> Problem
Within the material below, find each line bearing the word "computer" and present it.

> Provided information
□ □ □

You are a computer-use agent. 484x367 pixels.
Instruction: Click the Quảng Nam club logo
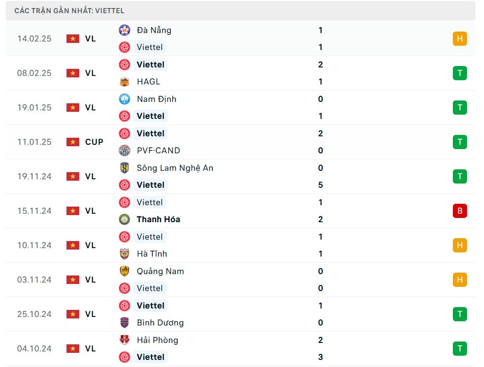tap(125, 271)
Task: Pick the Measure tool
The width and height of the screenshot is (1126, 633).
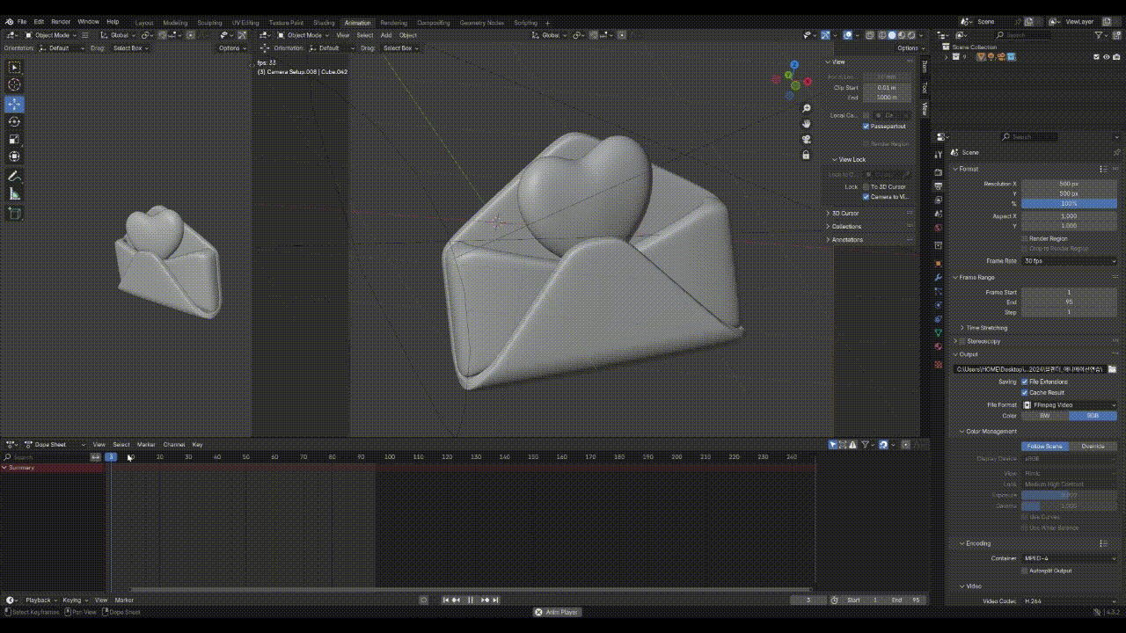Action: click(14, 194)
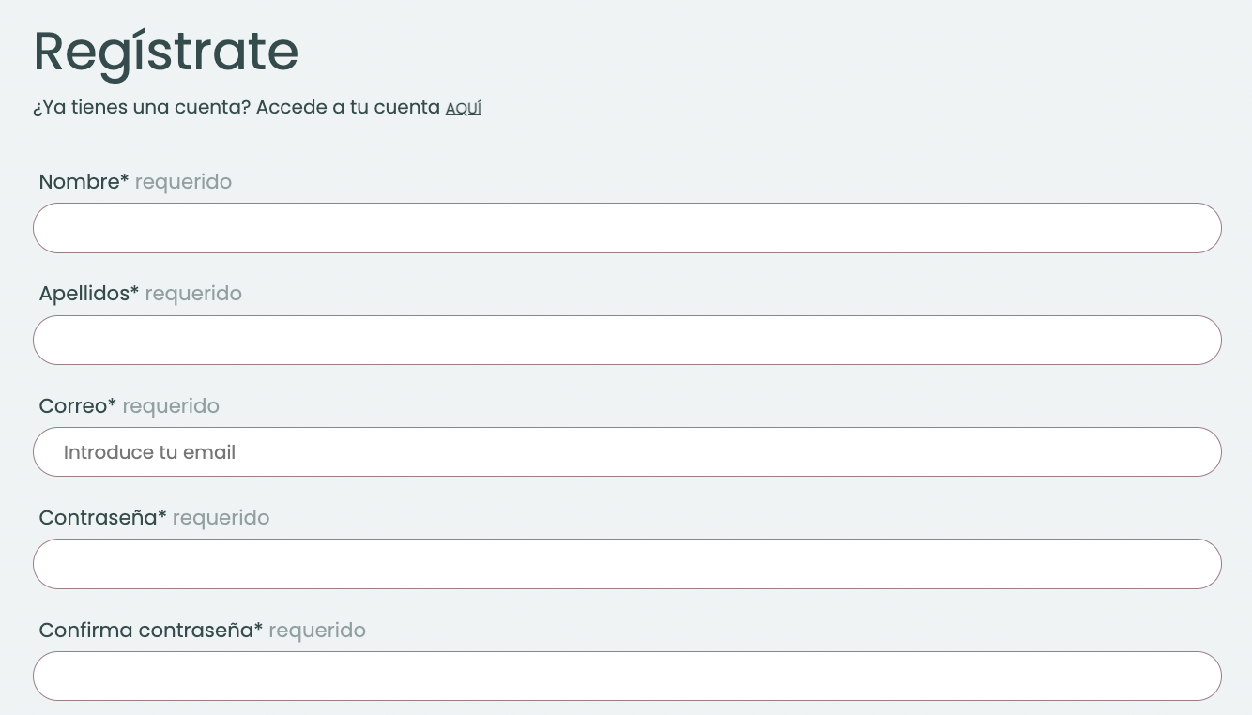1252x715 pixels.
Task: Click "requerido" hint beside Confirma contraseña
Action: coord(317,631)

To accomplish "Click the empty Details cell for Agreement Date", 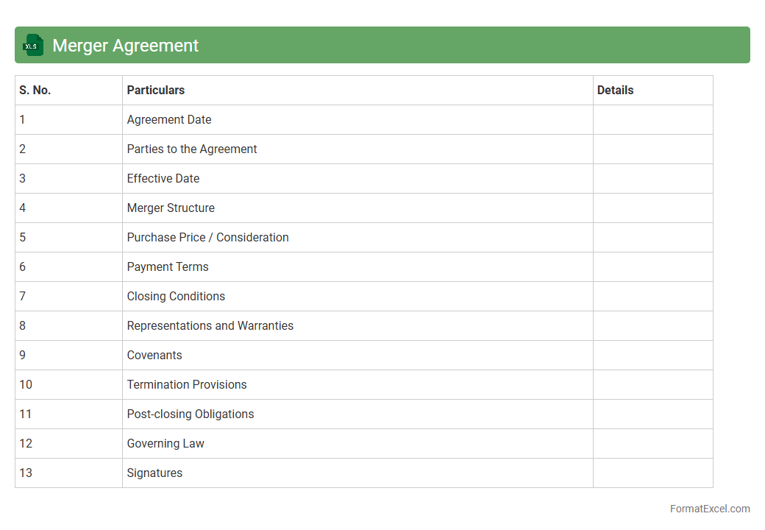I will coord(652,119).
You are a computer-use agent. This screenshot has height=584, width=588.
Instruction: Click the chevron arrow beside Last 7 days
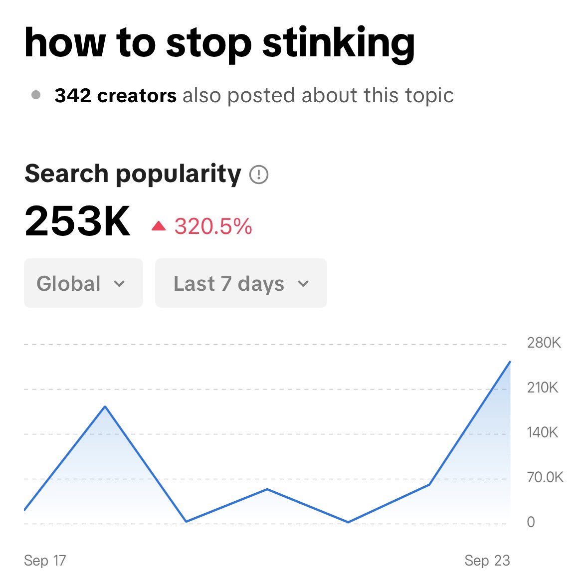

□ □ □

> Response to this exercise
You are a computer-use agent. 484x367 pixels.
You are a computer-use agent. This screenshot has height=584, width=588.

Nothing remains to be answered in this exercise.